The deployment threshold for wet weather hasn’t yet been fully defined but Beaumesnil said he expects it to be in the 140-160 km/h range.
Beaumesnil, however, stressed that non-hybrid hypercars, which have now since been allowed, will still be “competitive” with hybrid-powered machinery.
“We’re not completely removing the incentive to make a hybrid system but even if you consider this, the two-wheel drive cars will be competitive,” he said.
“This has been simulated and evaluated by very high level technical people, so I’m confident.”
Hypercar Level of Interest “Very Encouraging”

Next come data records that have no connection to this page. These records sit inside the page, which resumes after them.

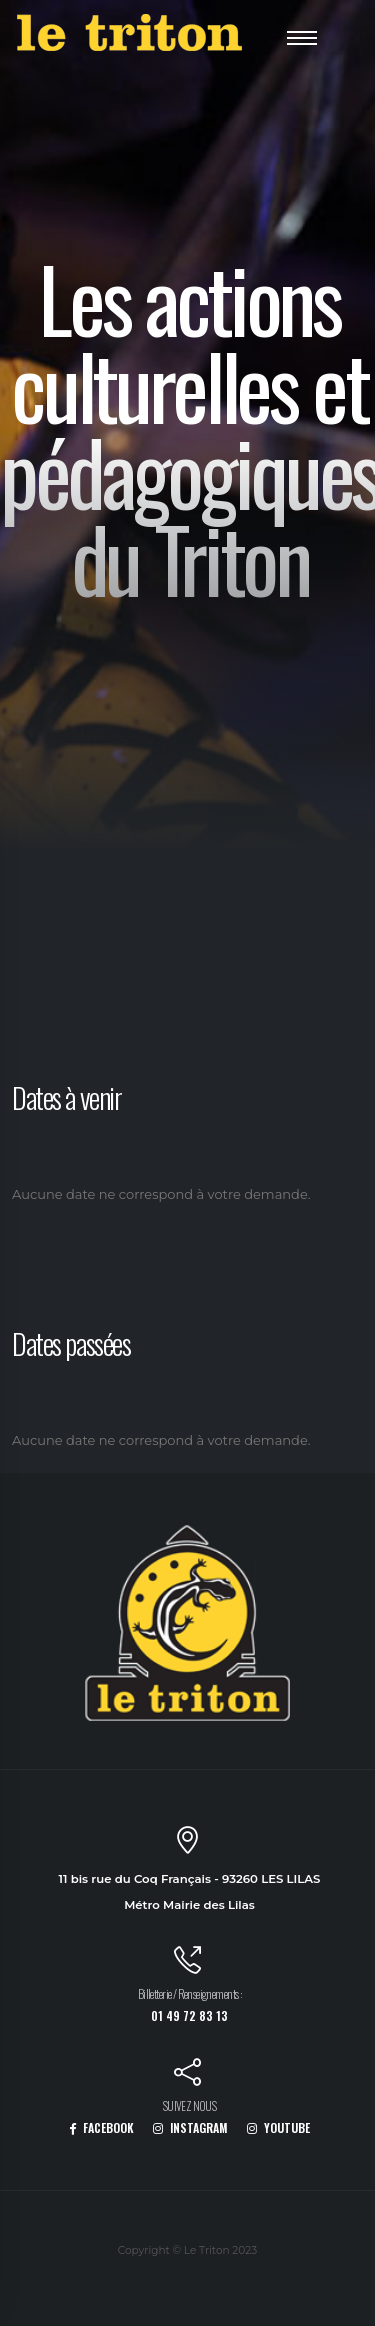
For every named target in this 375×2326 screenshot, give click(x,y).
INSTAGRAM (190, 2127)
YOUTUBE (278, 2127)
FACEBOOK (101, 2127)
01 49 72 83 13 (189, 2015)
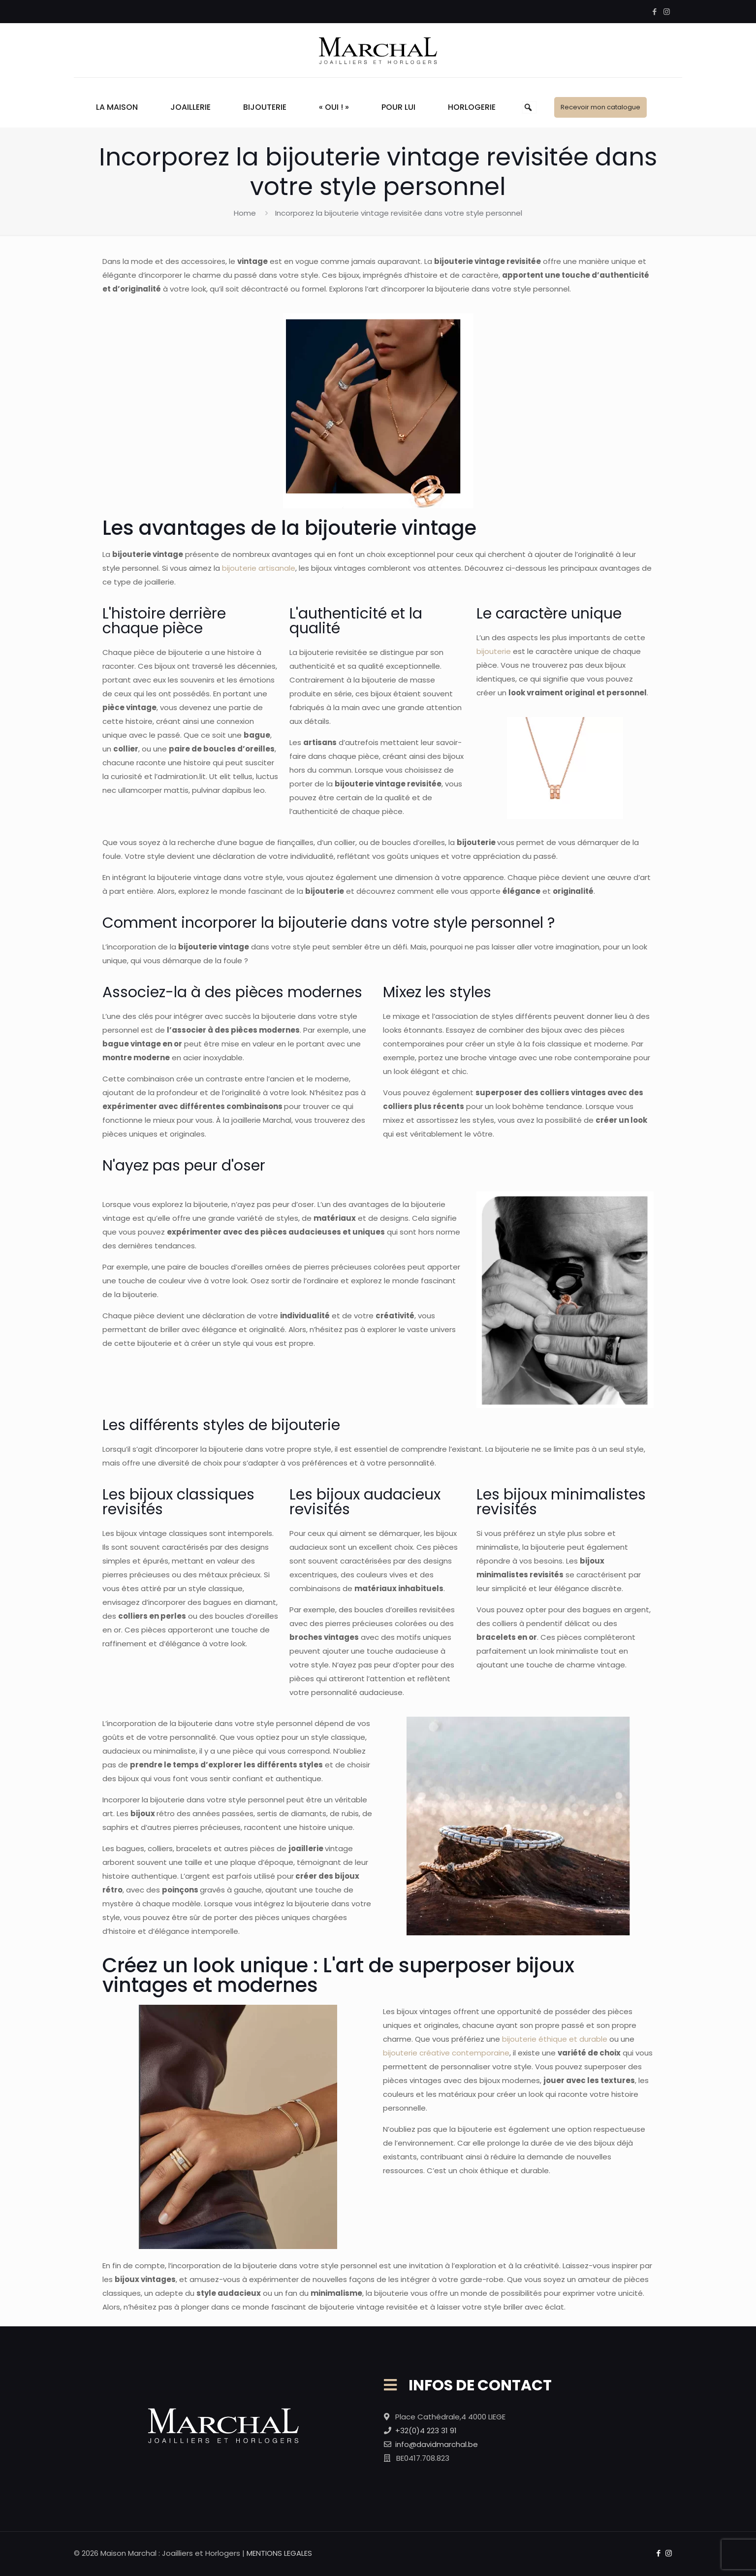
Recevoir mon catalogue (600, 107)
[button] (528, 107)
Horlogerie (472, 107)
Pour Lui (398, 107)
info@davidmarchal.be (436, 2444)
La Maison (117, 107)
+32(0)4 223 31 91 (426, 2430)
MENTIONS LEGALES (279, 2553)
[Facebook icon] (654, 11)
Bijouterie (264, 107)
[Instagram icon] (666, 11)
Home (245, 213)
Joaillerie (190, 107)
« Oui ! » (334, 107)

Beaumesnil said the level of interest in the yet-to-be-named class is “very encouraging” despite reports of the entire platform having been on the brink of being canceled as late as last month.
Sportscar365 understands that the official go-ahead was only given once Aston Martin made it’s formal commitment in May, with the FIA and ACO having explored backup plans that included ‘Super GTE’ and IMSA’s DPi formula.
Beaumesnil downplayed the critical stage the technical committee had reportedly been in just a few weeks ago.
“We had some rules, we needed to make the final adjustments and we have the confidence that we have some people joining in,” he said.
“I think now, obviously, in what [was announced today], there are a lot more people in contact with us.
“Then it’s always a question of timing.”
A specific target number of manufacturers or Hypercar entires has not been established for the launch 2020-21 season, beyond the already announced programs from Aston Martin, Toyota, ByKolles and Glickenhaus.
“I was not so worried [about the future] because I’m really confident this concept is quite innovative, it will bring very exotic and sexy cars on the grid that I hope the fans and media will enjoy,” Beaumesnil said.
“I hope it will also bring close performance and allow budgets to be controlled.
“We have a tool that will provide a good incentive for manufacturers and new brands to come. Fans want to see brands racing and we have a tool to attract new brands.”